Try it
Copy out the data line by line exactly, from its start to the line bearing "This screenshot has width=400, height=360.", inclusive.

Data supplied

--

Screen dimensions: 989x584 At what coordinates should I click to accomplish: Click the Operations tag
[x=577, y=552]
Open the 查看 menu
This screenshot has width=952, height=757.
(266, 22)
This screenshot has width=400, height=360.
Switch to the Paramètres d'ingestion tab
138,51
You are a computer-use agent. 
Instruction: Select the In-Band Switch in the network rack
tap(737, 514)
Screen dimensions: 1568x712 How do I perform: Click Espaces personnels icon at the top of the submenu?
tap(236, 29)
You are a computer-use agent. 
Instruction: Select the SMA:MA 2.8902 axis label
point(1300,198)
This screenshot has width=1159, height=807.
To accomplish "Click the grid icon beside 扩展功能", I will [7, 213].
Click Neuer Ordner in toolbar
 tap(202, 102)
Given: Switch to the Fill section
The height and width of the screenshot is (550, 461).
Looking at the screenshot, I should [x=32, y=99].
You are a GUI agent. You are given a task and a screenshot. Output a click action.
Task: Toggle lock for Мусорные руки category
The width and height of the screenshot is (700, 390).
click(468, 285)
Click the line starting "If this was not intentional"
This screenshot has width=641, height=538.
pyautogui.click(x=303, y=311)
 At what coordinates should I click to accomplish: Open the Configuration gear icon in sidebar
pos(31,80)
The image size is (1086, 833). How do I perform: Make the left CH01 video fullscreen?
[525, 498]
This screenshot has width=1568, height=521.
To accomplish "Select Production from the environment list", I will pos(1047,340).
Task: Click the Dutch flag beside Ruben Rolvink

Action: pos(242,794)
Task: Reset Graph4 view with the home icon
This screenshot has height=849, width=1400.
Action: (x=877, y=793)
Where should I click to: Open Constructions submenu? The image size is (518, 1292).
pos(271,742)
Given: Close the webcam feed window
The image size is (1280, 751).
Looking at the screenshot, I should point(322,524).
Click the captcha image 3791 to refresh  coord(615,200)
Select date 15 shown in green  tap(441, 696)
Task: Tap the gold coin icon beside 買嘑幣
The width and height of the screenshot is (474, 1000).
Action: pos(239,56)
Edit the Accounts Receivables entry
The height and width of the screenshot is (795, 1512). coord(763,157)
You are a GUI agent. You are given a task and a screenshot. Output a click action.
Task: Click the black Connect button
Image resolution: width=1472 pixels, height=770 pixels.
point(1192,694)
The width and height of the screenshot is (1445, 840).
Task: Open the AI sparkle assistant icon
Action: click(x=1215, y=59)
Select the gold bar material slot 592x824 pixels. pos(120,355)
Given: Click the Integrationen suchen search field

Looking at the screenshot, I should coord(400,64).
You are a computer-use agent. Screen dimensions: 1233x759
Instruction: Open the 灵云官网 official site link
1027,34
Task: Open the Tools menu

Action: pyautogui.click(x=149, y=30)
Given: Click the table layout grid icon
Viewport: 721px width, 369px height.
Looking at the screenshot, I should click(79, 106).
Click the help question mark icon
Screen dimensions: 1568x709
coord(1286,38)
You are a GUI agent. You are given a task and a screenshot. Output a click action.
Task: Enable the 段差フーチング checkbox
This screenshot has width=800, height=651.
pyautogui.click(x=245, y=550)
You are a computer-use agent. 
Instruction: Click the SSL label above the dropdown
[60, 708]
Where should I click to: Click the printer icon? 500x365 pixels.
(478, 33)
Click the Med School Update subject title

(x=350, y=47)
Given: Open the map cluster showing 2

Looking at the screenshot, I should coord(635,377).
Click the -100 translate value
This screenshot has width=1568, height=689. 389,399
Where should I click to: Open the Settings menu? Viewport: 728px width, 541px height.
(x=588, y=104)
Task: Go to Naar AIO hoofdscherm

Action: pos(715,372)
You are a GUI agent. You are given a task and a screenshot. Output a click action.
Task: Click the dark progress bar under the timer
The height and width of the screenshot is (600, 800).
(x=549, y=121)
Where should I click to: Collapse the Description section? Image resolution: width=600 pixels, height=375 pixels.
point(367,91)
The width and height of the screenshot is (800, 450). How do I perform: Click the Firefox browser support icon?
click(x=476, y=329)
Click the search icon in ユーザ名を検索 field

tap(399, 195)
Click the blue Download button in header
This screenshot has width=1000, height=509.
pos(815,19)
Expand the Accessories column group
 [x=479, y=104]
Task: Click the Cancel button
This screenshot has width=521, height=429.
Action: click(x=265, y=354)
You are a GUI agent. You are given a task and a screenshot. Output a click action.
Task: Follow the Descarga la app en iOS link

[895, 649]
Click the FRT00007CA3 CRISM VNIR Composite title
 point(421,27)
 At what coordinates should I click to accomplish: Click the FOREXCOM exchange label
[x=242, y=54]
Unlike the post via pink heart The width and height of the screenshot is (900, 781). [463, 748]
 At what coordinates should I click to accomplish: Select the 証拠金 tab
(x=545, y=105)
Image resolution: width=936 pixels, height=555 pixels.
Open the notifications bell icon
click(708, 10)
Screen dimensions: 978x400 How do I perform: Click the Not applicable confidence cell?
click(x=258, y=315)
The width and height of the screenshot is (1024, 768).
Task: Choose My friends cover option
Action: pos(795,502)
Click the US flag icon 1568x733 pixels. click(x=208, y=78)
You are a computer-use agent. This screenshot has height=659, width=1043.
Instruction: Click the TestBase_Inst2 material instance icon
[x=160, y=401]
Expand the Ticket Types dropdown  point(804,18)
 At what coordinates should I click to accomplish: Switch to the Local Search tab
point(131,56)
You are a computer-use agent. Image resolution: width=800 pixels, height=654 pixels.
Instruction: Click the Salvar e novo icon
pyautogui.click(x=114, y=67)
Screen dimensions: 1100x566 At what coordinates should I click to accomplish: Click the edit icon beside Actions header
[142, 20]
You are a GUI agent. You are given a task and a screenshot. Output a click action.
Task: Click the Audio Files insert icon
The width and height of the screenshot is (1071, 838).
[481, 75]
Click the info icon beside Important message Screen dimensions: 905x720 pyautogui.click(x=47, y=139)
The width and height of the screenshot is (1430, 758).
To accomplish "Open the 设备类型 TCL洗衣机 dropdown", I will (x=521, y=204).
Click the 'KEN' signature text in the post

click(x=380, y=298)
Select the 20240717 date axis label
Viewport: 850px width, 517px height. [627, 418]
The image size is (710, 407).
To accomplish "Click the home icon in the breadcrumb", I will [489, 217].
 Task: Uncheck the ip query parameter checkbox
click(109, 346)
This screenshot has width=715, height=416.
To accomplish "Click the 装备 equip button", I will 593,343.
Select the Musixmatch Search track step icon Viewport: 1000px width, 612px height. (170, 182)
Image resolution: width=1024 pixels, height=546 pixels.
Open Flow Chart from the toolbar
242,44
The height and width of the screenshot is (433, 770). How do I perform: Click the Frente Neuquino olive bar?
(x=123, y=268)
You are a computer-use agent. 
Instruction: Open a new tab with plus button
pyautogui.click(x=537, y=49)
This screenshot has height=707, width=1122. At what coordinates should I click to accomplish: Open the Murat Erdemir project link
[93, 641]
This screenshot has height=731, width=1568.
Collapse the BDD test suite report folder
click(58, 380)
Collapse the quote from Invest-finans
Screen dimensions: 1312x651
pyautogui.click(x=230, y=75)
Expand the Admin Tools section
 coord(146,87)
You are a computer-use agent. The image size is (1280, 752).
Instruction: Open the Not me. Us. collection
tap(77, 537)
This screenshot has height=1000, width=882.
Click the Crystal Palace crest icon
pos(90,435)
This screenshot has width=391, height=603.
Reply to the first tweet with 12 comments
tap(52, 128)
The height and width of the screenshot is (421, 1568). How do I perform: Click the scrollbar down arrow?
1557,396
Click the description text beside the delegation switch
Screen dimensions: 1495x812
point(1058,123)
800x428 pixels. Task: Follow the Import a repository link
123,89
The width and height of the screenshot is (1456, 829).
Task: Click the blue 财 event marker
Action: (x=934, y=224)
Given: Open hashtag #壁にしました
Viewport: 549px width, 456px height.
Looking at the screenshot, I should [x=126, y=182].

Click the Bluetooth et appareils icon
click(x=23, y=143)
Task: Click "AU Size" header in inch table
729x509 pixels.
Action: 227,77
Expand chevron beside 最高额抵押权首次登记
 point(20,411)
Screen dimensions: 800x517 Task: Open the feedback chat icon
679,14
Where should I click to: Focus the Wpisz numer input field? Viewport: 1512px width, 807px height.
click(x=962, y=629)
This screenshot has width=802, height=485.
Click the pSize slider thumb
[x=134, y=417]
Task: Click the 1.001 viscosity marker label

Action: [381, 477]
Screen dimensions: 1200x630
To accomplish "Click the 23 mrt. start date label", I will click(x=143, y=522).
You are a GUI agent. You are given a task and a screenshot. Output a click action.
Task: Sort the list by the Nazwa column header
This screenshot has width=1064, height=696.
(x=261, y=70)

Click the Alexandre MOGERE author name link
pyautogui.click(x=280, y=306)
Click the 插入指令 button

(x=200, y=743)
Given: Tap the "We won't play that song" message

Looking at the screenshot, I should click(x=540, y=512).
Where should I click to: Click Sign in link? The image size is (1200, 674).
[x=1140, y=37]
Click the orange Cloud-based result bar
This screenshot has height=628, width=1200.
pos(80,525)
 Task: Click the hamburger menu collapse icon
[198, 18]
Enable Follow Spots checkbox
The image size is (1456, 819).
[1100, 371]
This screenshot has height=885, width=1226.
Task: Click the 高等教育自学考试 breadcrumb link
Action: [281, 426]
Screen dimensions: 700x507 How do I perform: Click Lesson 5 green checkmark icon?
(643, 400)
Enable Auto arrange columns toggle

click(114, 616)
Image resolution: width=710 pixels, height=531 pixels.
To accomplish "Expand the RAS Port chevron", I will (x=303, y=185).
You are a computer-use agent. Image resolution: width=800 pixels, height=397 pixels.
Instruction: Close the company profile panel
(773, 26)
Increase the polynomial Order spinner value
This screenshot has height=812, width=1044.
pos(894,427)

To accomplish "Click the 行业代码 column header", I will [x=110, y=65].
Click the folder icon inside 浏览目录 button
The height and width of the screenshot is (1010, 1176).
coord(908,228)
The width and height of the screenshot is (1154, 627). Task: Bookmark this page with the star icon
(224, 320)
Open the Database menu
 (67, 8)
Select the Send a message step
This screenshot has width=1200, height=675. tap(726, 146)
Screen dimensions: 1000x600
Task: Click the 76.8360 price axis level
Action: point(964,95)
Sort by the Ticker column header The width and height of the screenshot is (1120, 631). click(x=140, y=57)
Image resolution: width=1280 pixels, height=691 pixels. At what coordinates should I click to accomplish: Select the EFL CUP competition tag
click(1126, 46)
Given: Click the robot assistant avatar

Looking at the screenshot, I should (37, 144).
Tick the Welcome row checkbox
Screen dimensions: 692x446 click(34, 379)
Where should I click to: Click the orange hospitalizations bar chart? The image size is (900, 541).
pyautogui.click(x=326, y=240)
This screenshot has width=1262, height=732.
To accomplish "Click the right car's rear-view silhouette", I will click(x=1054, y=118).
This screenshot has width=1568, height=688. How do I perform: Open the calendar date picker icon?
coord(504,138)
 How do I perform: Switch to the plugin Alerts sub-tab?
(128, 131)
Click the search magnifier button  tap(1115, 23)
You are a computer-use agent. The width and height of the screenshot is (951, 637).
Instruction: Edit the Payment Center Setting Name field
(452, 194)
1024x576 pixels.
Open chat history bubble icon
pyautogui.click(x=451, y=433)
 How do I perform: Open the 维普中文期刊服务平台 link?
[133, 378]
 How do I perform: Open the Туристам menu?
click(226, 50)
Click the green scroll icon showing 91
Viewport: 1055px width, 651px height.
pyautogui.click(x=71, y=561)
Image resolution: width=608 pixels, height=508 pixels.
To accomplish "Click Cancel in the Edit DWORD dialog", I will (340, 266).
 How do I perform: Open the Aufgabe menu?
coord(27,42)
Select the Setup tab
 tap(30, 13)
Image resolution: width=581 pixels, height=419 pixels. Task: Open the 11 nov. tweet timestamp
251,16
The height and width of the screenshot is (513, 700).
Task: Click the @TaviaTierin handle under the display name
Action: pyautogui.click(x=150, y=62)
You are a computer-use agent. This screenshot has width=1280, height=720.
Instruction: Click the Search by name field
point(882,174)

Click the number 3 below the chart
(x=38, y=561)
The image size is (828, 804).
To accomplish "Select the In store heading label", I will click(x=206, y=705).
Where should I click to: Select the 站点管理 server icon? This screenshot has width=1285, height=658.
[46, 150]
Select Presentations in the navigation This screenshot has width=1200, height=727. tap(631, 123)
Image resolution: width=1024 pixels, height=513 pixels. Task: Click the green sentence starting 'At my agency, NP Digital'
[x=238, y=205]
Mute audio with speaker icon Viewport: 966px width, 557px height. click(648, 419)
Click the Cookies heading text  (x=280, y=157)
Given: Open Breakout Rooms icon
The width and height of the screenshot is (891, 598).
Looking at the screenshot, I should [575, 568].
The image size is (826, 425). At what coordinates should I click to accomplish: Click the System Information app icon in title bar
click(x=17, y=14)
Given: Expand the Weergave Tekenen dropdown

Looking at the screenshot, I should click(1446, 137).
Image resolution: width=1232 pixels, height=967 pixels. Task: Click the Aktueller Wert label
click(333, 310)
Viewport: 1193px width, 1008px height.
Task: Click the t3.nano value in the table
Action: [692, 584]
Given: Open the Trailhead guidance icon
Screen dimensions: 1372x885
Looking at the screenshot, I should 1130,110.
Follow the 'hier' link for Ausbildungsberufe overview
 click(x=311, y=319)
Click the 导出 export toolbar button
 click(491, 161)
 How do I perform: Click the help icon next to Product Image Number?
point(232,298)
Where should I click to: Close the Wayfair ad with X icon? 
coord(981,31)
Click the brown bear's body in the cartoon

--

Result of the task
Screen dimensions: 989x584 At what coordinates should I click to accomplish: Click the Operations tag
[x=577, y=552]
Open the 查看 menu
This screenshot has width=952, height=757.
(266, 22)
This screenshot has width=400, height=360.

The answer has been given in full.